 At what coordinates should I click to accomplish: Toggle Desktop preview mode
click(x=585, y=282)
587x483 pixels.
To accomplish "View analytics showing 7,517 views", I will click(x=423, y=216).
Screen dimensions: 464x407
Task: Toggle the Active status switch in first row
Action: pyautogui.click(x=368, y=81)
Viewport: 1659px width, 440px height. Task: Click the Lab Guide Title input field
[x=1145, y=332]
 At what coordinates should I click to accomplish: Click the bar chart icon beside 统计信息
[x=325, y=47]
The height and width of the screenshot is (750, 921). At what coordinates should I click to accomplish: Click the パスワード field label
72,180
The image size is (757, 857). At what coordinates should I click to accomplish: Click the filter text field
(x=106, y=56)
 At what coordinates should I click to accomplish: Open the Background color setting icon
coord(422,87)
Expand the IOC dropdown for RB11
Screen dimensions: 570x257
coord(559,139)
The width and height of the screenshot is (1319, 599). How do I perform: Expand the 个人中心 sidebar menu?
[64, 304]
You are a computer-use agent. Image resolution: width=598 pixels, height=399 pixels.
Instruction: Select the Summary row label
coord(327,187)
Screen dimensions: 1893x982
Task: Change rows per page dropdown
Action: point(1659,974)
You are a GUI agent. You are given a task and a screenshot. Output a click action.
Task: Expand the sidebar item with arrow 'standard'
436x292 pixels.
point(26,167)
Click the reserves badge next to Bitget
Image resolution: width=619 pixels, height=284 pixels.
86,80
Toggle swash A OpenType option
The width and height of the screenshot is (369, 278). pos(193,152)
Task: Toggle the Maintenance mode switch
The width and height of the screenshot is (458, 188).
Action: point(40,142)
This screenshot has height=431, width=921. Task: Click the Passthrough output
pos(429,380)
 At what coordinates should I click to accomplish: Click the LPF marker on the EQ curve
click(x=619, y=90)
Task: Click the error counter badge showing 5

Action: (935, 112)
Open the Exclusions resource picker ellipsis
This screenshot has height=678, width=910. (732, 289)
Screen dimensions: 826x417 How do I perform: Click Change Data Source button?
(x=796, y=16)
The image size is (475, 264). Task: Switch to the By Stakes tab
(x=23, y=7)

## Exercise objective
In the data above, find the line containing "Toggle swash A OpenType option", then copy it and every later line exactly.

## Response to the exercise
Toggle swash A OpenType option
The width and height of the screenshot is (369, 278). pos(193,152)
Task: Toggle the Maintenance mode switch
The width and height of the screenshot is (458, 188).
Action: point(40,142)
This screenshot has height=431, width=921. Task: Click the Passthrough output
pos(429,380)
 At what coordinates should I click to accomplish: Click the LPF marker on the EQ curve
click(x=619, y=90)
Task: Click the error counter badge showing 5

Action: (935, 112)
Open the Exclusions resource picker ellipsis
This screenshot has height=678, width=910. (732, 289)
Screen dimensions: 826x417 How do I perform: Click Change Data Source button?
(x=796, y=16)
The image size is (475, 264). Task: Switch to the By Stakes tab
(x=23, y=7)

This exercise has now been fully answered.